Database listing impacts people “in all phases of the criminal legal process,” she said, from racial profiling on the street to harsher treatment by judges. Mere inclusion in the database can automatically increase sentences for some crimes, Kollmann said.

BYP and Organized Communities are calling for eliminating the gang database. And with the city of Portland recently doing exactly that, “it’s not an outlandish idea,” Bonsu said.

The coalition is also pushing to expand the definition of sanctuary “so we recognize that everyone in Chicago deserves to be safe from racial profiling and police harassment and violence,” Bonsu said.  That reflects the coalition’s goal of “bridging the gap” between blacks and Latinos, between U.S.-born and immigrants. With increasing attacks on civil rights, “we can’t afford to be operating in silos and not protecting each other,” she said

Another gap exists between Emanuel’s rhetoric, including his promise in 2012 to make Chicago “the most immigrant-friendly city in the world,” and his record of advocating a “go slow” approach to immigration reform while in the White House and Congress, as well as limiting protections as mayor.

Emanuel has consistently put off efforts by progressive aldermen and immigrant advocates to clarify the city’s policies, said Ald. Carlos Ramirez-Rosa. After Ramirez-Rosa introduced a measure with 27 co-sponsors updating the Welcoming City Ordinance by removing exemptions to a ban on sharing information with federal agencies (including names on the gang database), the mayor’s office “came back with language that fell very, very short” of what’s needed, he said.

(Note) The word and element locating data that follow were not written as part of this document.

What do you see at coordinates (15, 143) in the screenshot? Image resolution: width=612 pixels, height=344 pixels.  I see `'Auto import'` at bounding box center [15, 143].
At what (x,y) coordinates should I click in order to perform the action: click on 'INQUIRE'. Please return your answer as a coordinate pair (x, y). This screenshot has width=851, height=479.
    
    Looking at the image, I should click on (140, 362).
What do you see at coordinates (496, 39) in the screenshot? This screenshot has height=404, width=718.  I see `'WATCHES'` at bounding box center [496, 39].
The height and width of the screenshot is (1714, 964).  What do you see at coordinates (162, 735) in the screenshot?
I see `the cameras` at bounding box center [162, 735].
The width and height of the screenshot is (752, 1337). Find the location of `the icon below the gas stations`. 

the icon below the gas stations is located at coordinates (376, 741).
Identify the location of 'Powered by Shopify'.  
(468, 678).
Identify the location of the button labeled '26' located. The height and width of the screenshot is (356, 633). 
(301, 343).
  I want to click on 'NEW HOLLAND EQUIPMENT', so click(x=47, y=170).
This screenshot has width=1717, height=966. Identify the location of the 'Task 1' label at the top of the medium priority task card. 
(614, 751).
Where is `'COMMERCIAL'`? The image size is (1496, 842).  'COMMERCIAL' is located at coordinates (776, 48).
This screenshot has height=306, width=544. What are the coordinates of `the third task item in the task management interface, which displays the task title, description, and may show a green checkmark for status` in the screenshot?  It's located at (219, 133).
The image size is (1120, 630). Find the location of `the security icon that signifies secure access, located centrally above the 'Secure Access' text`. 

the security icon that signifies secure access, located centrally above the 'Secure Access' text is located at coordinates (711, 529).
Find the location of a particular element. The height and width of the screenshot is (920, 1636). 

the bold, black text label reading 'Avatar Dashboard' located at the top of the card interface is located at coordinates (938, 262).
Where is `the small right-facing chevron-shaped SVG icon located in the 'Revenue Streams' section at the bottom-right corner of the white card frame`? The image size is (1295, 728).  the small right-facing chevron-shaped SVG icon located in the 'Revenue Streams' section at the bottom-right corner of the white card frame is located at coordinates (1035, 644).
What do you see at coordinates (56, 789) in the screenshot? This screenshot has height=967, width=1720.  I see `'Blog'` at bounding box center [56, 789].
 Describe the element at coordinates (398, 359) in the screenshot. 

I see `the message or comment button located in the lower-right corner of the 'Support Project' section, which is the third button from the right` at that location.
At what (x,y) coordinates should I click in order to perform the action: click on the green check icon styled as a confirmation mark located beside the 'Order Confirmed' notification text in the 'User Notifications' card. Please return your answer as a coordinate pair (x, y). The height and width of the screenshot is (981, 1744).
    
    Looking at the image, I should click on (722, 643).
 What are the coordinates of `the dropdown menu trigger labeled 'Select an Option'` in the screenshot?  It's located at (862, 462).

Now “the mayor’s office has made it clear it’s going to use [a city lawsuit challenging the U.S. Justice Department’s policy on sanctuary cities] as an excuse to sidetrack this conversation,” Ramirez-Rosa said.  With the Trump administration “casting a wide dragnet” in order to ramp up deportations, he argues, “it’s time to move on substantive policies to protect our communities.”

“I believe it’s time to end [the gang database],” Ramirez-Rosa said. ”It’s not smart policing, it’s not constitutional, it’s not fair to individuals and it has serious consequences.”